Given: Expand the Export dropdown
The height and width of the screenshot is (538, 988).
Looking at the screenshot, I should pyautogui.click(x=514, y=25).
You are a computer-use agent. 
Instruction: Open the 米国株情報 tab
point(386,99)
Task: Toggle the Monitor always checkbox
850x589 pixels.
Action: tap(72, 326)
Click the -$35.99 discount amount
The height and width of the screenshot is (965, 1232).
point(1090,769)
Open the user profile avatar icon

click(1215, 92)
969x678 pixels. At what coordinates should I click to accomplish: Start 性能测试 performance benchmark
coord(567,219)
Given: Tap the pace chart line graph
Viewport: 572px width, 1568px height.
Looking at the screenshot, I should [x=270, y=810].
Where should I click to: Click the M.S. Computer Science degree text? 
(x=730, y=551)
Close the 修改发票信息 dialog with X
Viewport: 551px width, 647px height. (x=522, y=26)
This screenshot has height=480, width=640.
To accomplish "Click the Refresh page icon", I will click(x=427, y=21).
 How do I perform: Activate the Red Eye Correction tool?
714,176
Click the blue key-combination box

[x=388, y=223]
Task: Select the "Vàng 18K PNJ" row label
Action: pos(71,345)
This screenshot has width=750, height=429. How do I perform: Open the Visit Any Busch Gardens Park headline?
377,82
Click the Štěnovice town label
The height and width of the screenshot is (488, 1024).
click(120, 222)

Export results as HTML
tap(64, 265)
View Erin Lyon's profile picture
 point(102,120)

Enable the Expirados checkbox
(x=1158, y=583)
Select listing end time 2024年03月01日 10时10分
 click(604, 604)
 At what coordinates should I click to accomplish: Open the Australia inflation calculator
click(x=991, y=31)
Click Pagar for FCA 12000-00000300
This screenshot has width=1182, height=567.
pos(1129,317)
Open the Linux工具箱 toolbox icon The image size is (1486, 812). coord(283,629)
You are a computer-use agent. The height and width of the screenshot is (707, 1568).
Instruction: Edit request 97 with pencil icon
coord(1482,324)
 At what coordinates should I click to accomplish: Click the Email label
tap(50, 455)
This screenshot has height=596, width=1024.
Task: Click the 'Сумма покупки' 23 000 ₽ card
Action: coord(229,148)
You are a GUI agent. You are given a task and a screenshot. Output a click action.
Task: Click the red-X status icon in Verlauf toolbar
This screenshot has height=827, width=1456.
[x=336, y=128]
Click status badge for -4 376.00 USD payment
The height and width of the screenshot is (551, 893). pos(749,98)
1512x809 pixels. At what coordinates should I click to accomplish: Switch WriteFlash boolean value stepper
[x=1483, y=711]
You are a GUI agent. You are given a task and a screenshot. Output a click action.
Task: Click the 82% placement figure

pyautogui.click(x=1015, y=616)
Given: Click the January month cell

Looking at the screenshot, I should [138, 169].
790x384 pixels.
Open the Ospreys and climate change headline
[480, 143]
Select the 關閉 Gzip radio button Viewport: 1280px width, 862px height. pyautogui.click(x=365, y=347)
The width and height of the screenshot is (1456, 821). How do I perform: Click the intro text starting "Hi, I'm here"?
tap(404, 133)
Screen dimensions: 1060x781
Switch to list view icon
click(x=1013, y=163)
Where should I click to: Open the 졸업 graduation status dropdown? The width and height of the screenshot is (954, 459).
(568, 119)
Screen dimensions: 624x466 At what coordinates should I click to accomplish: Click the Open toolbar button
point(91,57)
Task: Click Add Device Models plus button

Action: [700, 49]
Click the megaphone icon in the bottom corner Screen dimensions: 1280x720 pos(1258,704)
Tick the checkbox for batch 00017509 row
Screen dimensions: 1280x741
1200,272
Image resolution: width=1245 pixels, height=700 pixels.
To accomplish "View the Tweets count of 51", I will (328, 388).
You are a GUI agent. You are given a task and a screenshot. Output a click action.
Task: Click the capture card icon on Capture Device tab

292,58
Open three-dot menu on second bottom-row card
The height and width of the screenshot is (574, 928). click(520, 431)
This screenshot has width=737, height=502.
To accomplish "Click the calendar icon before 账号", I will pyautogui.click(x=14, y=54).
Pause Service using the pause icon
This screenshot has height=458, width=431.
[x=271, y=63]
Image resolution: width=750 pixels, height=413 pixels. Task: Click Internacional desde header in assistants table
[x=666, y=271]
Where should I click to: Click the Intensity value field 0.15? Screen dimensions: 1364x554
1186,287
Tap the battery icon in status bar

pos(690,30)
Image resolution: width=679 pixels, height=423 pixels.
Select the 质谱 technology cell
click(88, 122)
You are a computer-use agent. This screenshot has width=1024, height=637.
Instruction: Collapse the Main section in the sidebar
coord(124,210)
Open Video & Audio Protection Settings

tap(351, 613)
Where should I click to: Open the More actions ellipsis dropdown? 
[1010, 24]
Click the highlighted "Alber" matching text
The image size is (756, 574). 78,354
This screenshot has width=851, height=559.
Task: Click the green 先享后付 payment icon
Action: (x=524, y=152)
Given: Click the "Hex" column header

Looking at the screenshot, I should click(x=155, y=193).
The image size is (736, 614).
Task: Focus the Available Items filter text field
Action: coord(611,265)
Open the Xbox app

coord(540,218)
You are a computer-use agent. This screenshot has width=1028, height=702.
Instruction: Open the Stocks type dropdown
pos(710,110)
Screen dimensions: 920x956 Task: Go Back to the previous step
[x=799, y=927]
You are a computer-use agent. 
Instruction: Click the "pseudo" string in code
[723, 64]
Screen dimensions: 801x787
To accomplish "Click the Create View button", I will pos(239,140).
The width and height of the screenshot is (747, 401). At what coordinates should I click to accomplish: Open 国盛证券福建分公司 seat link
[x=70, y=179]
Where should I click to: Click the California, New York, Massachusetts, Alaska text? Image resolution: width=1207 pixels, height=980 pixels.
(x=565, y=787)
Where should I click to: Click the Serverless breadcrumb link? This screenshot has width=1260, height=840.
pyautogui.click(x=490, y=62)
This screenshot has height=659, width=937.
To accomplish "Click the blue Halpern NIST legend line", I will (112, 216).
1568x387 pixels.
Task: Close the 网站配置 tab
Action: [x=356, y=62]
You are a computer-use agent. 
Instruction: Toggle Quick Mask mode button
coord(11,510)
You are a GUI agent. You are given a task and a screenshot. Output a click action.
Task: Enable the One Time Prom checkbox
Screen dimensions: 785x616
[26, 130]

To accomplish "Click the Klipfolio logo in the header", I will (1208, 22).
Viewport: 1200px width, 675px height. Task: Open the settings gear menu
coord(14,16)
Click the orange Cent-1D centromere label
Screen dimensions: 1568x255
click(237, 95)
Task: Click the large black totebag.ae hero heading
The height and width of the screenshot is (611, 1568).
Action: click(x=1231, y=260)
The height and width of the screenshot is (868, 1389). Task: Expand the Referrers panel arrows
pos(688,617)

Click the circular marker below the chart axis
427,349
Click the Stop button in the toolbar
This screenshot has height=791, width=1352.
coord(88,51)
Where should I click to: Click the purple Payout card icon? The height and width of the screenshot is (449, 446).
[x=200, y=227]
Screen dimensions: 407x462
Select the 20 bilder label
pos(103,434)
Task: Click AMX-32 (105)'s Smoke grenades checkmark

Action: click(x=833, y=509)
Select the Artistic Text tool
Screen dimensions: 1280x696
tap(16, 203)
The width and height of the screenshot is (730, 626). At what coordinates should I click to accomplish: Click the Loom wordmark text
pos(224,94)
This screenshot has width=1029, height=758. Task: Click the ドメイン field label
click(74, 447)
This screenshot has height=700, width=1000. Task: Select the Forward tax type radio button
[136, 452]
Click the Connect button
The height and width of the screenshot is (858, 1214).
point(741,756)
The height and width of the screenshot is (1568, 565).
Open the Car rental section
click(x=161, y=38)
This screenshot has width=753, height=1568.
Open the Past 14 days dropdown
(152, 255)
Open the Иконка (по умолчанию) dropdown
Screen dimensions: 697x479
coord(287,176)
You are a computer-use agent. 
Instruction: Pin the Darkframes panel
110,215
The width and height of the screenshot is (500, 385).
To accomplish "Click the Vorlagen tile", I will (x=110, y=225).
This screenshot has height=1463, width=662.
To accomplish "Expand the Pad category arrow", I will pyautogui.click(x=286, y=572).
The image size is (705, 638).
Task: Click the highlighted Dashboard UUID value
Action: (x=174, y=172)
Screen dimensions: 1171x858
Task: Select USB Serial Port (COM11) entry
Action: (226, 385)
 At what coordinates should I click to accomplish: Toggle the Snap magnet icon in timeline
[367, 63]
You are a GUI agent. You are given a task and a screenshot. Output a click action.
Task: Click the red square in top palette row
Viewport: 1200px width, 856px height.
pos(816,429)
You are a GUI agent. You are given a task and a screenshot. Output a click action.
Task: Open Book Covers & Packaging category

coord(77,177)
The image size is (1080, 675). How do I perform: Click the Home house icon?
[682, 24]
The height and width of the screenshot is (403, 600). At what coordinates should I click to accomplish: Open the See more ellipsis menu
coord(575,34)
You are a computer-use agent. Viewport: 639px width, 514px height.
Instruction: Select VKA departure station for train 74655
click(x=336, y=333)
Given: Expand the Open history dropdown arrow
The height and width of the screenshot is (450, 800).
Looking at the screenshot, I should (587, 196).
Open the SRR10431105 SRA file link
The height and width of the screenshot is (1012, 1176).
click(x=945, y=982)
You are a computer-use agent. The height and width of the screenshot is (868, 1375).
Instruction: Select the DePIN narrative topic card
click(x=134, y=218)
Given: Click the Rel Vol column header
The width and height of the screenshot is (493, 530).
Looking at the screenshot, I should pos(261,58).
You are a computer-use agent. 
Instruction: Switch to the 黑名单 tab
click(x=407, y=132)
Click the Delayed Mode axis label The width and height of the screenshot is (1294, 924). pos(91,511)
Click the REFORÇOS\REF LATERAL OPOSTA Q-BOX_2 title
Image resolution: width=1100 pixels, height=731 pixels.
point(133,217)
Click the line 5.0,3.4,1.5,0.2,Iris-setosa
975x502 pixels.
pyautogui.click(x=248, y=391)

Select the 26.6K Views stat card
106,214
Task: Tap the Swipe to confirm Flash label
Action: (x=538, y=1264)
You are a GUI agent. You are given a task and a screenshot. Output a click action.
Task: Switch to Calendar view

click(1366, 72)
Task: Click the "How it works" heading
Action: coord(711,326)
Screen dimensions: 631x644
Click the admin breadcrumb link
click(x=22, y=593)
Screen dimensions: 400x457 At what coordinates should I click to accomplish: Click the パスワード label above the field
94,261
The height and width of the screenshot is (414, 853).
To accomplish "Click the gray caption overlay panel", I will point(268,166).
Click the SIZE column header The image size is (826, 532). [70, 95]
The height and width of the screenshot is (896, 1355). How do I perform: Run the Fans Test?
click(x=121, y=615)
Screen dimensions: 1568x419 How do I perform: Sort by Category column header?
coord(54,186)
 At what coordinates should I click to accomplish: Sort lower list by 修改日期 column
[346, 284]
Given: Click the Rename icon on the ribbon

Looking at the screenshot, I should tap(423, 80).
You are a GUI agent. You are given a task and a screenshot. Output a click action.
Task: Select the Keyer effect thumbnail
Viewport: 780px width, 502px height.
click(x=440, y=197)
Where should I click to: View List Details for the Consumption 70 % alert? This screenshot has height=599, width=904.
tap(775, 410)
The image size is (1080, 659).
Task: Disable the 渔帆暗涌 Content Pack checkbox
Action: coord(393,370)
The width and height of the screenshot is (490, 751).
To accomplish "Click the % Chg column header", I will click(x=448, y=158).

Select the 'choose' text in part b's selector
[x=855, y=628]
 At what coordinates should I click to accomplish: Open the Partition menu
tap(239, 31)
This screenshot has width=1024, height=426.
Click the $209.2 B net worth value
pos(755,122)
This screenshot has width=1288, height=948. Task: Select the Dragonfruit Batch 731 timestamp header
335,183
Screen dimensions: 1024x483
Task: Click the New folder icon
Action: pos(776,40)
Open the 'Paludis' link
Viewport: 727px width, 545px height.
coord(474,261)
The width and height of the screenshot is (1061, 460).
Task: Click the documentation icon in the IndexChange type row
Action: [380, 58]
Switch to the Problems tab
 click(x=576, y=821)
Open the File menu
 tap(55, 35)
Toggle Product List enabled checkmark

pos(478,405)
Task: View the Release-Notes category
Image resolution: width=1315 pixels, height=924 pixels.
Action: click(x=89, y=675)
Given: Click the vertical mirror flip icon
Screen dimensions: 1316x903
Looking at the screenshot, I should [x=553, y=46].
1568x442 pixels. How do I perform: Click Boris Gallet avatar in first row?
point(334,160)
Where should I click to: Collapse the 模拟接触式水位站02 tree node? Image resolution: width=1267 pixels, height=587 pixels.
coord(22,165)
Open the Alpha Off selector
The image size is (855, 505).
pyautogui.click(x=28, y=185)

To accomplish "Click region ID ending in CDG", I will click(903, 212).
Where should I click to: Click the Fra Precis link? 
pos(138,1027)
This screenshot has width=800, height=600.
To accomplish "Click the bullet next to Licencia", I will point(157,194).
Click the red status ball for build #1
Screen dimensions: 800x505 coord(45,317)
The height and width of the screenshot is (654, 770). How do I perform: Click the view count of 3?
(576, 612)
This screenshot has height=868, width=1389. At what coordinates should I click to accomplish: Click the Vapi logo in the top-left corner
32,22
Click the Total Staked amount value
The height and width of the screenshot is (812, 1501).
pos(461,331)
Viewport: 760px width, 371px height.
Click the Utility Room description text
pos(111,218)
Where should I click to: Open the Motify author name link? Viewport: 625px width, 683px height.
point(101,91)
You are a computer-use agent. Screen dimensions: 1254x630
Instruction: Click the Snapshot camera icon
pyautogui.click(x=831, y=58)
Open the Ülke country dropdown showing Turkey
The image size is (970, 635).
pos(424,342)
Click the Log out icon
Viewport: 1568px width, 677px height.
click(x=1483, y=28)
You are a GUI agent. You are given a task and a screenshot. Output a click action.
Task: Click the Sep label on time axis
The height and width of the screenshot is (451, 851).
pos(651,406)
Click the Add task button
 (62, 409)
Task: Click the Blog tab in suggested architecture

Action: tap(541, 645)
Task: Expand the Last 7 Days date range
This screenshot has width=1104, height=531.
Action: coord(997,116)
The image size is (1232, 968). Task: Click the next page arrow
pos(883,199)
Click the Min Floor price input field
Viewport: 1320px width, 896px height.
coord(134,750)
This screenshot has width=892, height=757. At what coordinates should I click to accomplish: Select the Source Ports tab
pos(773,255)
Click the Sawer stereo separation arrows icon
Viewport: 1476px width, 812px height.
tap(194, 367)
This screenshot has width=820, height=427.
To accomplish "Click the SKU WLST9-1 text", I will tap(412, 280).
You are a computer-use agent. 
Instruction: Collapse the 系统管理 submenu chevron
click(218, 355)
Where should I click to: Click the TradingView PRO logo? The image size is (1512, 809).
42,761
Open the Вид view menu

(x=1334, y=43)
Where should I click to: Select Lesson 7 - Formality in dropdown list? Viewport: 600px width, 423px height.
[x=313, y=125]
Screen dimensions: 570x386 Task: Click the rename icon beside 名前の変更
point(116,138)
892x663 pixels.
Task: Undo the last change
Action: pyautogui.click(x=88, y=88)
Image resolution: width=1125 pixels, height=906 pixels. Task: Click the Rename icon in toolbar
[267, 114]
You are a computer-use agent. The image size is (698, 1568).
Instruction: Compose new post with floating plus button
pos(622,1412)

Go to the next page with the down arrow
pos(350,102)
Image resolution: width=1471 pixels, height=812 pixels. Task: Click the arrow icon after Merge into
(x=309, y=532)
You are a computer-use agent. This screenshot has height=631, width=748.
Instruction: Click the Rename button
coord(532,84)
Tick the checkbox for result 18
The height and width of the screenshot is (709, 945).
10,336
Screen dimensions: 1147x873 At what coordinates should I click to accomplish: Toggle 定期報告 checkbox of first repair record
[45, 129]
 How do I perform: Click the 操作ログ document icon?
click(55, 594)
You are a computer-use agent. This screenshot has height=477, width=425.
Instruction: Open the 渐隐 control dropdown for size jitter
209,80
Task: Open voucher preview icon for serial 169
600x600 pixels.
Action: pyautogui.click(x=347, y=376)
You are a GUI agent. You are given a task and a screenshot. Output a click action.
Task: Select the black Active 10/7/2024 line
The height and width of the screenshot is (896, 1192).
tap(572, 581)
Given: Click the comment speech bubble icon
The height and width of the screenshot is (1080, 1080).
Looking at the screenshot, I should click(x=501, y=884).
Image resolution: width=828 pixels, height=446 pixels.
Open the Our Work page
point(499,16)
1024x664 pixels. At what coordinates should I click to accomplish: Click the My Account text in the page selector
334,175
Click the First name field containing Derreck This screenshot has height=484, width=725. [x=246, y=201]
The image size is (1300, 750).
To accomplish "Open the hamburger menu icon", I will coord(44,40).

--- --- ---

### Task goal
Would you print, exactly as written, every line above from the one holding "Click the Delayed" through the one holding "Click the SIZE", with both included and no other lines?

### Exercise result
Click the Delayed Mode axis label The width and height of the screenshot is (1294, 924). pos(91,511)
Click the REFORÇOS\REF LATERAL OPOSTA Q-BOX_2 title
Image resolution: width=1100 pixels, height=731 pixels.
point(133,217)
Click the line 5.0,3.4,1.5,0.2,Iris-setosa
975x502 pixels.
pyautogui.click(x=248, y=391)

Select the 26.6K Views stat card
106,214
Task: Tap the Swipe to confirm Flash label
Action: (x=538, y=1264)
You are a GUI agent. You are given a task and a screenshot. Output a click action.
Task: Switch to Calendar view

click(1366, 72)
Task: Click the "How it works" heading
Action: coord(711,326)
Screen dimensions: 631x644
Click the admin breadcrumb link
click(x=22, y=593)
Screen dimensions: 400x457 At what coordinates should I click to accomplish: Click the パスワード label above the field
94,261
The height and width of the screenshot is (414, 853).
To accomplish "Click the gray caption overlay panel", I will point(268,166).
Click the SIZE column header The image size is (826, 532). [70, 95]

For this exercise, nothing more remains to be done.